Assuming that is true, then you are old enough to understand at least some of backstory here, which has been attested to by numerous Iranian dissidents over the years.
In the late 1990s, Iran instituted the Amad Project, with the goal of producing a minimum of five nuclear devices by the year 2004. The project, led by the late Iranian physicist, Mohsen Fakhrizadeh, acquired weapon designs from Pakistan, which they refined into working prototypes to model implosion, compression, and nuclear yields using surrogate cores.
That was 20+ years ago, so when nit-wits like Kyle Kulinski make fun of Netanyahu (and others) for repeatedly pointing out the danger here, he's simply revealing a profound ignorance of how the process works. Like I said, he lacks the technical acumen to even change a spare tire. Iran literally has been on the brink for decades now. The only thing lacking from these test devices was a viable core.
The problem, as it turned out, was twofold: Technologically advanced nations use plutonium rather than uranium for their cores and plutonium, being the product of a breeder reactor, has a unique fingerprint. Nobody, not even Pakistan, is going to hand over weapons grade plutonium to Iran, because there would be absolutely zero deniability if Iran were to actually use a device armed with it.
You've made much over a close connection between Iran and Pakistan on this thread, but Pakistan is Sunni, not Shia and although the two countries are allies on paper, their differences are severe enough to provoke a number of strikes on each other's territory during the last two years.
Being Sunni and wanting to be seen as a respectable nation and not a broker of terror, the fact that Dr. Abdul Qadeer, Pakistan's head of nuclear development, sold the technology to North Korea, Iran and Libya in the late 90's became a national embarrassment for which he was actually prosecuted for.
Developing weapons grade Uranium on the other hand, is a more arduous task, which has been complicated by a number of external factors. With the U.S. invasion of Iraq in 2003, the Amad Project was split into overt and covert branches. Facilities with plausible civilian applications, like Natanz and Arak were operated openly, while covert facilities like Fordoh, took over a decade to build and equip. International pressure, token obedience to JPOA and JCPOA agreements and sanctions have slowed Iran's progress, but not stopped it.

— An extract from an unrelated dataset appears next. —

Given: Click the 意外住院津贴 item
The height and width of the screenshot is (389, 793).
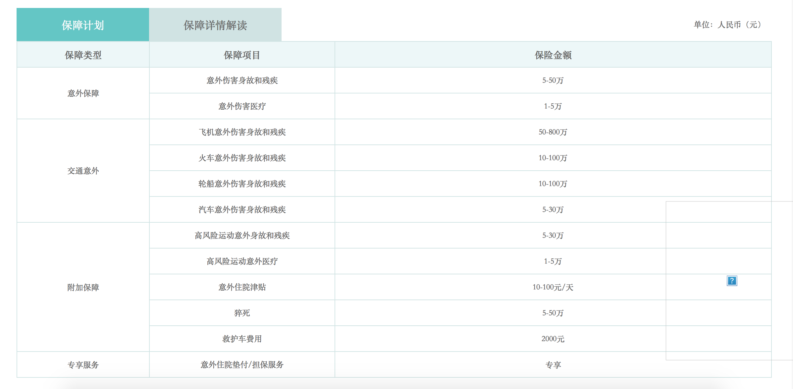Looking at the screenshot, I should 242,287.
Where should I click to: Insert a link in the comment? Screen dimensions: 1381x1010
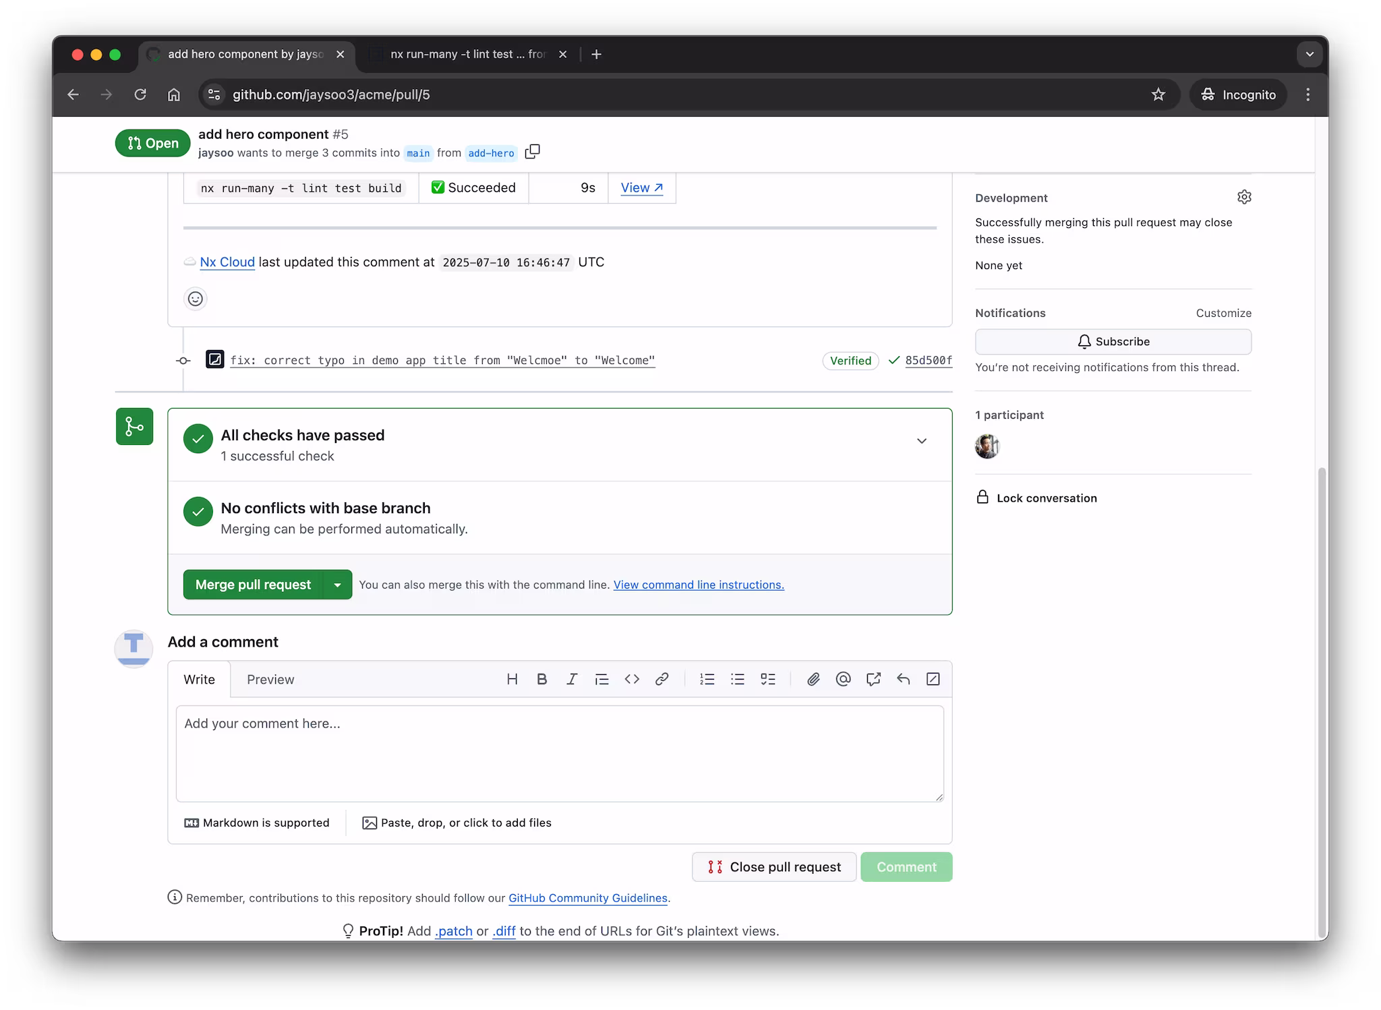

The June 2025 IAEA report estimated Iran's nuclear capability at 9 devices if they were to refine their existing stock of 60% enriched uranium. That's not a lot and there is a fair chance that devices rushed out in this fashion could be squibs, but it does explain why Israel reached a point where they felt they could not wait any longer.

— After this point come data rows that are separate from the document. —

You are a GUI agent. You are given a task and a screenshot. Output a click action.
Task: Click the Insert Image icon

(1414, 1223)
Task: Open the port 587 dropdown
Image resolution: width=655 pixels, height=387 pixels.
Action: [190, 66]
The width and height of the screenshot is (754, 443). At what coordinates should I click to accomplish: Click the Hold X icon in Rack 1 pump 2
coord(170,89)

Throughout this entire thread, you've insinuated that this is some sort of conspiracy that insightful people (Presumably others like you) are not fooled by and in support of this view, you've presented YouTube garbage peppered with Gen Z antisemitism.
Aside from the fact that you're old enough to know better, I'm simply going to repeat what Sea Breeze said on page 1 of this thread.
This has been expected for years. I don't know what took Israel so long to act.